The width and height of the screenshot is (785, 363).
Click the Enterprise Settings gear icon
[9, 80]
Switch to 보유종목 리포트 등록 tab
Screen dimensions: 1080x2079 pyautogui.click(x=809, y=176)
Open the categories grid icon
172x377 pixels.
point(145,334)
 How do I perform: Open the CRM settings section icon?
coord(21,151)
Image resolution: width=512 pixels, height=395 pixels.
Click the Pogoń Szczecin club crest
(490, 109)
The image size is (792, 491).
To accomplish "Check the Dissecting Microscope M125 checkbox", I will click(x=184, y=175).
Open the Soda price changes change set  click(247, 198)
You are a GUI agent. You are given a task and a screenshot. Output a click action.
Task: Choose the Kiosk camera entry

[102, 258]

WORK INSTRUCTION —
Return the final stretch of the listing exactly, starting with the line that contains "Open the Soda" and ending with the last line.

RESULT OF THE TASK —
Open the Soda price changes change set  click(247, 198)
You are a GUI agent. You are given a task and a screenshot. Output a click action.
Task: Choose the Kiosk camera entry

[102, 258]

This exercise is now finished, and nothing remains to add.